Es en este contexto reaccionario como John William Waterhouse comienza a echar la vista atrás, a empaparse de literatura antigua e hidromiel y a facturar obras de estilo arcaico pero de alma contemporánea. Sus referentes temáticos son, esencialmente, el mito clásico y la literatura shakesperiana.

«La náyade» (1893)

Conoce bien las obras del Prerrafaelismo, pero él prefiere unos postulados estéticos menos radicales. No trata de usar una pincelada prieta ni busca una precisión microscópica. Más bien, su estilo trata de no molestar al verdadero protagonista de sus obras que es la atmósfera.

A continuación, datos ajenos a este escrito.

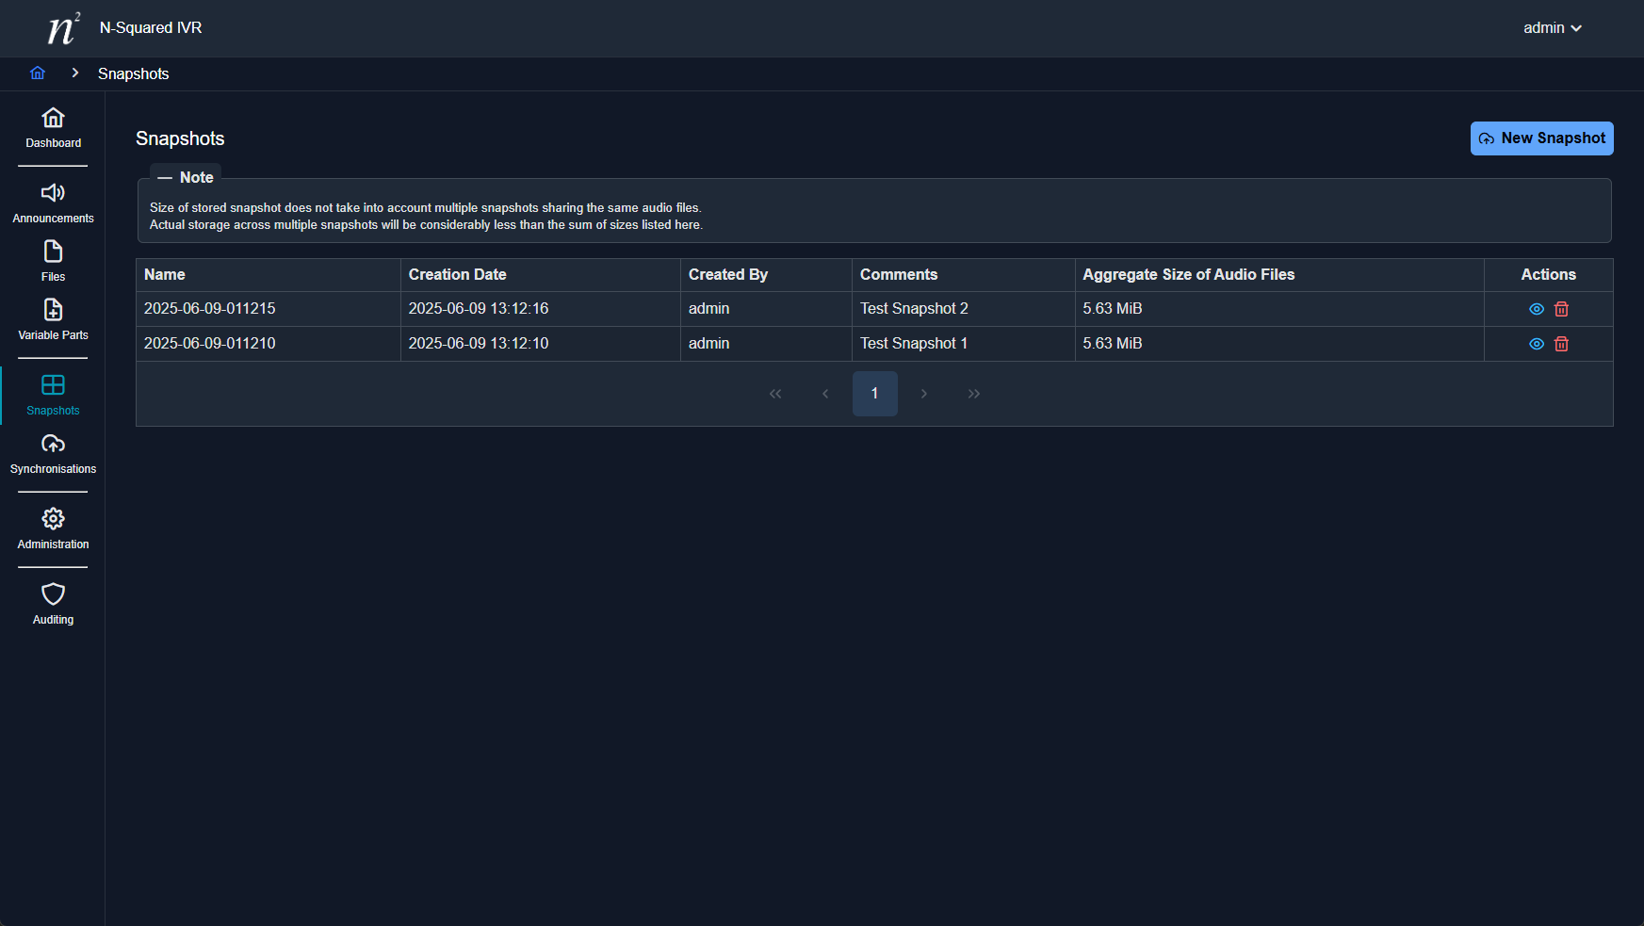1644x926 pixels.
Task: Click the New Snapshot button
Action: pos(1541,138)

Porque muchos de los cuadros de Waterhouse enamoran por su atmófera misteriosa, por el palpito de presenciar un maravilloso enigma en dos dimensiones que el espectador ha de resolver. Sus figuras, generalmente femeninas, se han transformado, con el tiempo, en iconos de belleza, el epítome de la melancolía.

«The Lady of Shalott» (1888)

Waterhouse tuvo suficiente éxito en vida para vivir de su arte. Su obra se consideró precedente del simbolismo, tendencia que eclosionó en las dos últimas décadas del siglo XIX, pero que rápidamente sería despedazada por las vanguardias. Y así fue como, durante la mayor parte del XX, la obra de Waterhouse, como la de muchos de sus colegas revivalistas, cayó en el olvido. Nadie quería ver ni en pintura la representación de una escena realista, por muy simbolista que fuera. La apisonadora vanguardista aplastó la disidencia: las mujeres de Waterhouse se fueron con sus potingues a otra parte.

«El círculo mágico» (1886)

Pero las modas van y vienen, y a finales de siglo XX el Prerrafaelismo reencontró a fervientes admiradores. La industria del entretenimiento, particularmente el cine, rescató a Waterhouse, muchas de cuyas obras se convirtieron en referencias estéticas para grandes superproducciones como el caso de El Señor de los Anillos.

Y en un contexto como el actual, marcado por la asfixiante revolución tecnológica, muchos disidentes están reaccionando ante el presente ruidoso y silícico con una huida hacia esos pasados míticos sin smartphone ni WiFi. Waterhouse is back.